What to do:
Nothing but the lines from the start of the records through the line that contains "Viewport: 1018px width, 1176px height." is to be copied, and each is to be copied exactly.
______
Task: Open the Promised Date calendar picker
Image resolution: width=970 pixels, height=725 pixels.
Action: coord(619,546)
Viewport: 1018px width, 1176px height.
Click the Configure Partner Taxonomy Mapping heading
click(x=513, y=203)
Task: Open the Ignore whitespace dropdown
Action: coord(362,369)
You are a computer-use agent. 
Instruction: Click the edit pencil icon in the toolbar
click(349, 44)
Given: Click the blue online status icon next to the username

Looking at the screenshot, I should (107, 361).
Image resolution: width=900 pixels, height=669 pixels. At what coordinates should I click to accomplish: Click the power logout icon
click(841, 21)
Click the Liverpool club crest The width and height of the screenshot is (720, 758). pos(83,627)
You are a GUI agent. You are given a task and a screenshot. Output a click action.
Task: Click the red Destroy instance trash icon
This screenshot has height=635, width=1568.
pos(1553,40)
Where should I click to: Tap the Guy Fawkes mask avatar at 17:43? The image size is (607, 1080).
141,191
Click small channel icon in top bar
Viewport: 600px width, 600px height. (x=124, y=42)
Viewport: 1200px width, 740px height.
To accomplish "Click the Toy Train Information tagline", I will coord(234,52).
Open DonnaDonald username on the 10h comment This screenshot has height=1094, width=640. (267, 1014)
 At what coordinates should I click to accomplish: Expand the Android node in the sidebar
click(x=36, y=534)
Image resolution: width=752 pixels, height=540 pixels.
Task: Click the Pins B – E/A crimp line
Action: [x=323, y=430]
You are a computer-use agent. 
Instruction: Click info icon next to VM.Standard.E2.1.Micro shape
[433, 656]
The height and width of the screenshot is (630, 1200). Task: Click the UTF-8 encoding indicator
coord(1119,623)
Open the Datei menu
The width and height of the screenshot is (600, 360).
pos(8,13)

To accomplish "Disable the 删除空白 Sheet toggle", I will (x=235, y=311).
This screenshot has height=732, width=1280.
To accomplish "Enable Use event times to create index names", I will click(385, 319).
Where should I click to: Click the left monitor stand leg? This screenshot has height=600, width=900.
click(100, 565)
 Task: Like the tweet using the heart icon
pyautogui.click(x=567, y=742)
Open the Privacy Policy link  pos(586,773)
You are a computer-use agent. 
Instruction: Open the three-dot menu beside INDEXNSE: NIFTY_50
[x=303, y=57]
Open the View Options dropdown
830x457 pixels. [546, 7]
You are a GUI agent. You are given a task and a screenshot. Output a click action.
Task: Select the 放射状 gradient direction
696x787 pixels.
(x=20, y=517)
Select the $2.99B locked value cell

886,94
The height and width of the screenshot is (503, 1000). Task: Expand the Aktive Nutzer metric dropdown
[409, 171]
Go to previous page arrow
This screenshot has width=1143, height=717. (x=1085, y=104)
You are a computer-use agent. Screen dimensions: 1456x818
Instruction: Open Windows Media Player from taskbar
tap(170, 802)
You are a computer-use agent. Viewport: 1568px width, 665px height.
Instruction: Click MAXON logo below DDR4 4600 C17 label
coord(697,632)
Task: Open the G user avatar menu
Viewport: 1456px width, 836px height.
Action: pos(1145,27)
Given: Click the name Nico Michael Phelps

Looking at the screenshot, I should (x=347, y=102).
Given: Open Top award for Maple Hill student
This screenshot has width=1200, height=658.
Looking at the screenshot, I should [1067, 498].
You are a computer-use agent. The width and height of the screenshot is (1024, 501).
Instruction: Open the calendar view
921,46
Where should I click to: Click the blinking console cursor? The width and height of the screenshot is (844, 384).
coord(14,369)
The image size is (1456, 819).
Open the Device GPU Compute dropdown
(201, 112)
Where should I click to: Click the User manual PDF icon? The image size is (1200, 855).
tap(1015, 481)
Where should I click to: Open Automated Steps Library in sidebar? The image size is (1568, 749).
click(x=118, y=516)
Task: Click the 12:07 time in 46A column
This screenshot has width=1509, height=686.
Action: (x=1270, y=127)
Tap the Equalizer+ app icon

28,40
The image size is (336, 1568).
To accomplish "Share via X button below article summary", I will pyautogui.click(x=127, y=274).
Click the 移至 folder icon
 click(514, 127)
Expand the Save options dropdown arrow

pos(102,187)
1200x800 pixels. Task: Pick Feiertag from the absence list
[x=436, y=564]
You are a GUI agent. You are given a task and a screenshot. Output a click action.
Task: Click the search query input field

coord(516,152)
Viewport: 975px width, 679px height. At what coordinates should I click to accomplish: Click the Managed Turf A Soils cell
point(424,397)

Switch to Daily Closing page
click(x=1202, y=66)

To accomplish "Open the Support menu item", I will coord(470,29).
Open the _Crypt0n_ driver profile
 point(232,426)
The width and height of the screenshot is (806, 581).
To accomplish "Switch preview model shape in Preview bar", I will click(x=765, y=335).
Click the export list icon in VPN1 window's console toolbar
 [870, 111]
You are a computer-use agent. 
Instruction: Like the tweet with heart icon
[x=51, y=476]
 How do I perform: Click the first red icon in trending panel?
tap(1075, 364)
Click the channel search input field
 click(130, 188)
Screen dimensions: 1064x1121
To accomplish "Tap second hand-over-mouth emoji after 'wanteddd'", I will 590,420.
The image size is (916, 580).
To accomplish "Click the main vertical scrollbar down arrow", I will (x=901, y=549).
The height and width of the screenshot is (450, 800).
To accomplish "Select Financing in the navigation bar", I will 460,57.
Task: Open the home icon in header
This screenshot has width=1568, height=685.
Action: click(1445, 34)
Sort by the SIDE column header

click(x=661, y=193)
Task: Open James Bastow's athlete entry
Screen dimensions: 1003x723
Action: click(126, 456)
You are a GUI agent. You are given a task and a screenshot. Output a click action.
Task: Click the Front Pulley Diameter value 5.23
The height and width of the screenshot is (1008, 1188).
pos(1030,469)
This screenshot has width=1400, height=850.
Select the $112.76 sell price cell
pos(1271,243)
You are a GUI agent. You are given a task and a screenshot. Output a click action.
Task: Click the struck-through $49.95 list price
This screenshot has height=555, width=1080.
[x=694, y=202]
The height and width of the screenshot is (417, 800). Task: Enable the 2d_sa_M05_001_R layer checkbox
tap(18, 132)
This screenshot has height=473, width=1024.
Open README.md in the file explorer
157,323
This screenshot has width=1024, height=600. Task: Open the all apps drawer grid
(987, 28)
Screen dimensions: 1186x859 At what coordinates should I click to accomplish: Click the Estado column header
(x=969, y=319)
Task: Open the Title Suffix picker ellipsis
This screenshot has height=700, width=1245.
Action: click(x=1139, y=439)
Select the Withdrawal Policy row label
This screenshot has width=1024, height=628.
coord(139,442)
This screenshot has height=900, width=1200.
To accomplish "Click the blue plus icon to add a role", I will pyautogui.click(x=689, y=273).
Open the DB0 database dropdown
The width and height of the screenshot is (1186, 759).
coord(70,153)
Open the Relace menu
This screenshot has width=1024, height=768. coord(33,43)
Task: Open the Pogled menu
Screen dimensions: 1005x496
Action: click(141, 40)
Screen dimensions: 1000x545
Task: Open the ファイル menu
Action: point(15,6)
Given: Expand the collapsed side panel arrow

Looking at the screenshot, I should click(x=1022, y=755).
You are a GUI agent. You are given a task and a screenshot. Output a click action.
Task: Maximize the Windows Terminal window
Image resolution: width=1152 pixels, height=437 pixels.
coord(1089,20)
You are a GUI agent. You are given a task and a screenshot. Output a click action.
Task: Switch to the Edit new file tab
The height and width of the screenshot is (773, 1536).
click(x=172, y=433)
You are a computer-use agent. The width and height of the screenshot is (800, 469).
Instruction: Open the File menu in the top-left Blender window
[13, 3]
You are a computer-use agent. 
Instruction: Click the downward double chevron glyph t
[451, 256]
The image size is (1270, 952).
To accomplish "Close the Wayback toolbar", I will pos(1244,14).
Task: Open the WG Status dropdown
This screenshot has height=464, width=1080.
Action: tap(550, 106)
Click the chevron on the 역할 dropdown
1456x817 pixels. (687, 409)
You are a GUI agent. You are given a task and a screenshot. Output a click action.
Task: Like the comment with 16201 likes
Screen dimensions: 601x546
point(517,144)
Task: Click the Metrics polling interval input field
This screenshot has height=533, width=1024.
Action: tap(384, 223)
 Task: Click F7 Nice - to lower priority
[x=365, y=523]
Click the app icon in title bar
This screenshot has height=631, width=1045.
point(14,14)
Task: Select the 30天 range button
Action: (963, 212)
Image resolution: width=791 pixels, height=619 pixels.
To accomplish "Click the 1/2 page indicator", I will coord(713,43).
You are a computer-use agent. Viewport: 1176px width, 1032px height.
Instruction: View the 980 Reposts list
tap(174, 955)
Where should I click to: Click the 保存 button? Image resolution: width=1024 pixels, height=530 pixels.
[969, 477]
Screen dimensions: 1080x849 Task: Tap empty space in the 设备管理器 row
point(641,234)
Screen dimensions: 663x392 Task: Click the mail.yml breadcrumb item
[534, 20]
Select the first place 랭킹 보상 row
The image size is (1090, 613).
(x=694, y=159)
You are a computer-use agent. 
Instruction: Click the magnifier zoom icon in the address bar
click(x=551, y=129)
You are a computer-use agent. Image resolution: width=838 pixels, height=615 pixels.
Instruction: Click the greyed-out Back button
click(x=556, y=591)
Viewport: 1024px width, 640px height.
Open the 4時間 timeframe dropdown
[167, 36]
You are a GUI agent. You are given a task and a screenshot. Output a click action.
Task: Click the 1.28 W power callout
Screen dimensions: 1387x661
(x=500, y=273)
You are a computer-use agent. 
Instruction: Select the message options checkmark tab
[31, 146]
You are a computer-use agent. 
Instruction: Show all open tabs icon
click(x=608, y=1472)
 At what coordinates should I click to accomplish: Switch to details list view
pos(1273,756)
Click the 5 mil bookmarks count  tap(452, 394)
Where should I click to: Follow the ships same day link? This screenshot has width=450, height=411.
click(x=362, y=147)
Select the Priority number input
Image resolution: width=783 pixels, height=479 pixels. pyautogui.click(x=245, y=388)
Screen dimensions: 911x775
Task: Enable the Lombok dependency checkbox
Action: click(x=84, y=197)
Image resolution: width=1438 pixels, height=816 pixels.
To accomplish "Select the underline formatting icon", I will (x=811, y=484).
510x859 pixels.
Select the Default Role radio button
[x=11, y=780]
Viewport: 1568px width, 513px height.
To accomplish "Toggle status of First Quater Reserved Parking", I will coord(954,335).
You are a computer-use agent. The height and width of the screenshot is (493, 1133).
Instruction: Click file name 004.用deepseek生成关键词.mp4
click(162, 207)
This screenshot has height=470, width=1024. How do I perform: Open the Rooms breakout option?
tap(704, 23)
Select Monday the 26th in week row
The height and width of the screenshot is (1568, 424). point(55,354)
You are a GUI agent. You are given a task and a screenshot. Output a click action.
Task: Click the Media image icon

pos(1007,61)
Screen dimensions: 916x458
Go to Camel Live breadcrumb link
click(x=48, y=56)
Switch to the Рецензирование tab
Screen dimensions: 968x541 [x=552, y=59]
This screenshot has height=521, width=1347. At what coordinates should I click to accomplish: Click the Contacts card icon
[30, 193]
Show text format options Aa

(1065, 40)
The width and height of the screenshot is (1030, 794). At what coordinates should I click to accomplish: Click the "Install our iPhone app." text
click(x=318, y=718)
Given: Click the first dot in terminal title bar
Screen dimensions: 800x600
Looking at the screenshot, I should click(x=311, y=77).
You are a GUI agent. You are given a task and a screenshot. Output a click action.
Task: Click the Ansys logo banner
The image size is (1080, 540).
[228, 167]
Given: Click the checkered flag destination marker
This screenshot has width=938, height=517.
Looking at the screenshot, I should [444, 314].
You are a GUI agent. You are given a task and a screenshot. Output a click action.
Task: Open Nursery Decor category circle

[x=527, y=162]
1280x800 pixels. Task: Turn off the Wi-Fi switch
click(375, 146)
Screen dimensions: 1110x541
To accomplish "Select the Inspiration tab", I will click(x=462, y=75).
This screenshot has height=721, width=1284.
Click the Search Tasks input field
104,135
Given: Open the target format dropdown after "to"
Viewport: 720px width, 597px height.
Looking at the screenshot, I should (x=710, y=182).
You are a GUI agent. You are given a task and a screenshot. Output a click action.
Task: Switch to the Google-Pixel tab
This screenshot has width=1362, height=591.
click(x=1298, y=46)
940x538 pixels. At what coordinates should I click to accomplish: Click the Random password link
______
Solution to this exercise:
Task: Open the Promised Date calendar picker
Image resolution: width=970 pixels, height=725 pixels.
Action: coord(619,546)
Viewport: 1018px width, 1176px height.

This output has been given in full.